Inspired by pressures like cost and the fact that human divers disturb aquatic life, Wakeham designed the Espy 360° ROV to fulfill a major research responsibility for marine biologists. Much of their work consists of monitoring, testing, and deriving data from the appearance and behavior of underwater flora and fauna.
The Espy 360° ROV uses the 360 Heroes GoPro camera case that fits six camera together to permit a 360-degree range of vision. Wakeham described his project as enabling a Google Street View-type experience for underwater recording.
Wakeham’s design has advantages over familiar Micro Inspection ROVs that are limited by their single cameras and are unstable in shallow waters. The Espy 360° ROV has a self-leveling gyroscope for balanced movement, and its 360-degree camera range guarantees every potential underwater observation.

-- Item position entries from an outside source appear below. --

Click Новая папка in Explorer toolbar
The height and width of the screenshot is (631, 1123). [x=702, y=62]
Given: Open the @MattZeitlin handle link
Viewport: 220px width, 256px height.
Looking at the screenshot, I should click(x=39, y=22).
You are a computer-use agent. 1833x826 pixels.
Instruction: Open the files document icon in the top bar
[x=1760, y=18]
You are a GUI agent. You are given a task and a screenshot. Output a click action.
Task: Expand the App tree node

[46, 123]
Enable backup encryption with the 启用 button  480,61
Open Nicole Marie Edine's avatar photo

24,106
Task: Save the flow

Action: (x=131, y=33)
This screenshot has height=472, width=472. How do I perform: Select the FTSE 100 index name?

Relying so heavily on human divers, marine biologists run the risk of bankrupting their scientific pursuits. In Australia, costs to maintain diver compliance can run to $200,000, and it’s $15,000 a week to hire a professional dive team.
With the Espy 360° ROV, Wakeham hopes that marine biologists will be able to continue and enhance their underwater research.
The combination of smaller mechanics and cheaper materials makes the Espy 360° ROV a much needed addition to marine biologists’ equipment. With the complete camera range, previously missed observations will be visible. And cash-strapped scientists will be able to perform cost-effective research with the assurance of scientific detail. With the price of materials and electronics dropping so much in the future, scientists will feel a weight lift with their attentions turned towards the research without fear of running-up expenses.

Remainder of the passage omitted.